Who can buy a HUD home?
HUD homes can be purchased by anyone. Homes may be purchased by owner-occupants (who have a priority bid period for 15 days), and by investors, who can then bid along with owner occupants.

HUD homes are sold at market value.
HUD homes are initially priced for sale at the FHA appraised market value. The buyer may offer any price, but HUD will only agree to offers that provide an acceptable return. Price reductions may take place later if the home does not sell.

Homes offered by HUD are sold “As Is”.
It is important to understand that HUD homes are sold in “as is” condition. (This means that the condition of the home when you see it is what you will be buying.) HUD makes no warranties, does not guarantee the condition of any home, and does not verify that it complies with any local code or zoning requirements. You must make any necessary repairs after the purchase. HUD may make, or give you an allowance for, major system or safety repairs only if you are purchasing with an FHA-insured loan.

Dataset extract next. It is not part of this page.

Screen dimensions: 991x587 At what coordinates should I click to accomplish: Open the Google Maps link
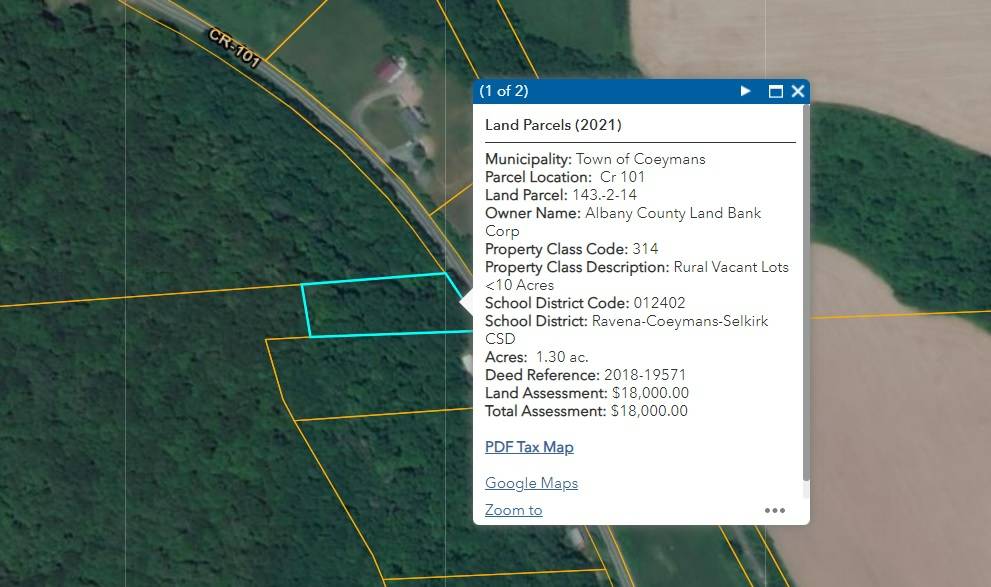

It is very important that you get a Home Inspection by a licensed professional prior to closing on the sale.

Time limits are important and deadlines must be met.
Generally when you purchase another type of home, you can usually negotiate items within the contract over a period of time. When purchasing a HUD home, this is not possible. In order to be fair to all purchasers, HUD has imposed timetables that must be met or your bid or contract will be cancelled and the home returned to the market. Once your bid is acknowledged as the highest net to HUD, for example, your agent must send in a correct contract within 48 hours or the bid will be cancelled. Generally, closing must take place within 30-45 days.

How to find a HUD home
As you search this website under ‘available homes’, you may find homes that have been identified as HUD homes. However, for a complete list in your area, request more information from a Real Estate One associate or use HUDHomeStore.com

Offer to Purchase

How to make an Offer on a HUD Home
All offers must be submitted by your broker through an electronic bidding process via the computer through the internet on HUDhomestore.com. The electronic bids are stored in the computer system and, at the appropriate time, calculations are automatically performed to determine the apparent highest net offer to HUD.

After acknowledging the seemingly highest bid, HUD will notify the broker to send in a correct, signed sales contract within 48 hours of acceptance, along with the buyer’s earnest money deposit. If the contract is not received within 48 hours or is incorrect, the home will be returned to the market or offered to the next highest bidder.

Initial Listing Period
The initial listing period, which is generally the first public listing for HUD homes, is 15 days. During this time, priority is given to owner-occupants who are buying the home as their primary residence. Priority is given for the first ten calendar days as follows:

All owner occupant offers received during the first 10 days of this initial period are considered to be received simultaneously. On the first business day after this period (day 11), all bids are reviewed to determine the highest acceptable offer to HUD.

If there is no acceptable bid, bids are reviewed on a daily basis for the remaining five days. Bids received at different times during the day will be considered received simultaneously, and the highest acceptable net bid will be acknowledged on the date opened. If the property remains unsold after 15 days, it is made available to investors as well, and bids are reviewed on a daily basis. (Investor bids may be placed at any time but are not reviewed until the 16th day, if the property is still listed.)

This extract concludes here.